Well, here's the thing...I think you've answered your own questions. Have you read through what you wrote? Bloody amazing! Even with the very cute 'feels' and 'thingy's' - the most awesome life summary..it's all there! Expressive, talented, sensitive, insightful..and more.

Transitioning in any way, is just that..a transition of the spirit; it happens on all levels. Telling your mum, telling your GP, telling anyone you love, admire or hate. It is a right of passage; from child to adult, from turmoil to peace, from kneeling to standing tall, from woman to man.

With each decision and choice, we grow. Each mistake, failure or success..we grow. It is the journey, and your beautiful gestures and words are mad and wonderful! You have a light in you sleepy jean - day dream believer!

Your voice is your treasure; an expression of will and soul. How lovely to cry with happiness when others treated you with respect. Yes..R.E.S.P.E.C.T.

- _GIVEN ENTRIES_

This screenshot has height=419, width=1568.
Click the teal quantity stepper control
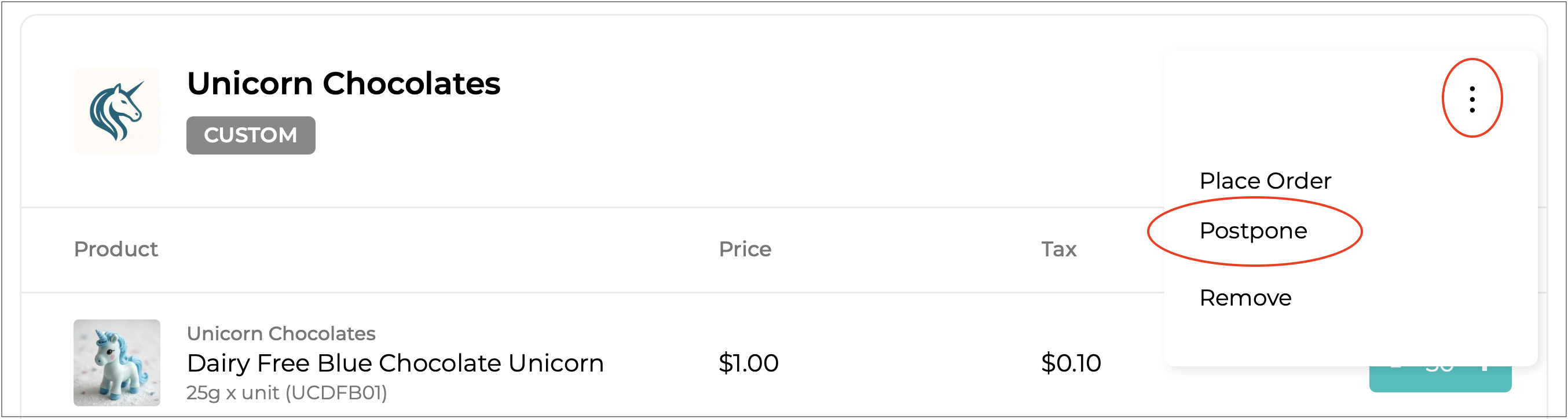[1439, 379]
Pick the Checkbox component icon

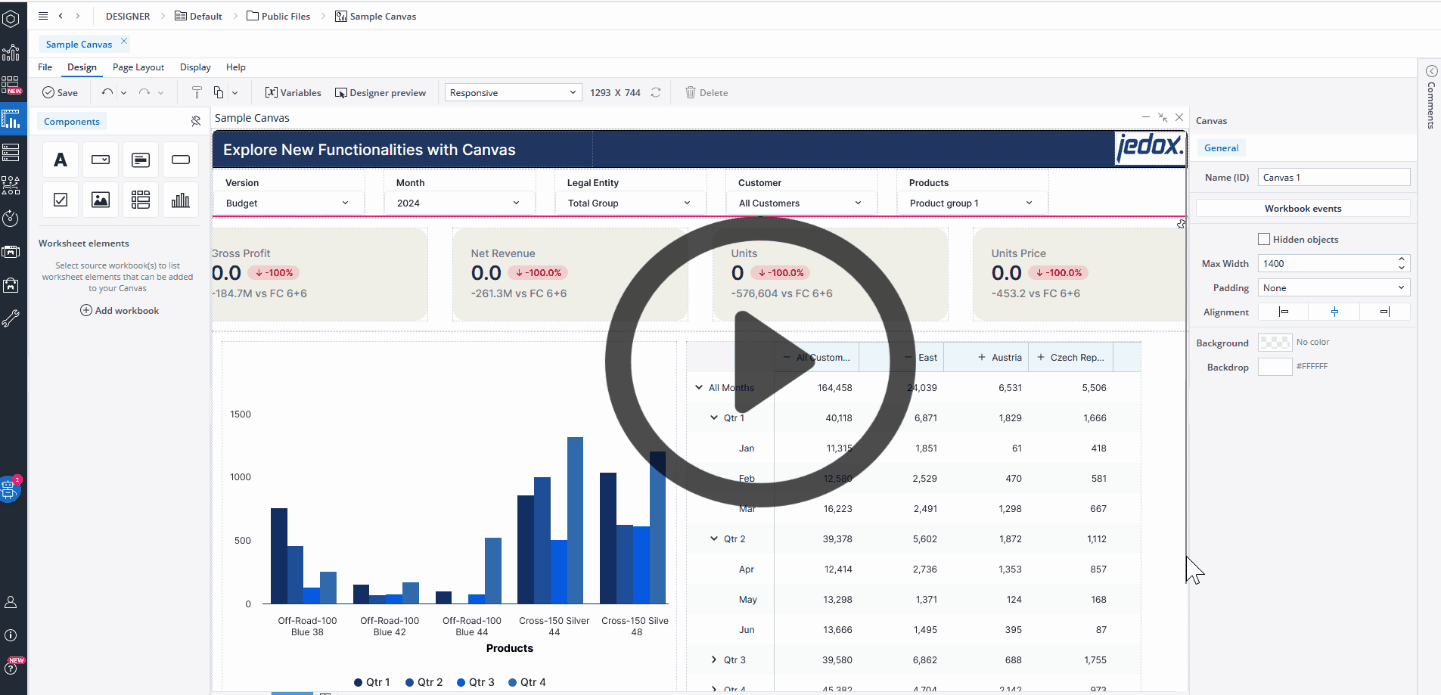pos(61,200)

- _THE PROBLEM_
Retype the supportive message about transitioning and finding one's voice in full, with every word and punctuation mark unchanged.

- _ANSWER SPACE_
Well, here's the thing...I think you've answered your own questions. Have you read through what you wrote? Bloody amazing! Even with the very cute 'feels' and 'thingy's' - the most awesome life summary..it's all there! Expressive, talented, sensitive, insightful..and more.

Transitioning in any way, is just that..a transition of the spirit; it happens on all levels. Telling your mum, telling your GP, telling anyone you love, admire or hate. It is a right of passage; from child to adult, from turmoil to peace, from kneeling to standing tall, from woman to man.

With each decision and choice, we grow. Each mistake, failure or success..we grow. It is the journey, and your beautiful gestures and words are mad and wonderful! You have a light in you sleepy jean - day dream believer!

Your voice is your treasure; an expression of will and soul. How lovely to cry with happiness when others treated you with respect. Yes..R.E.S.P.E.C.T.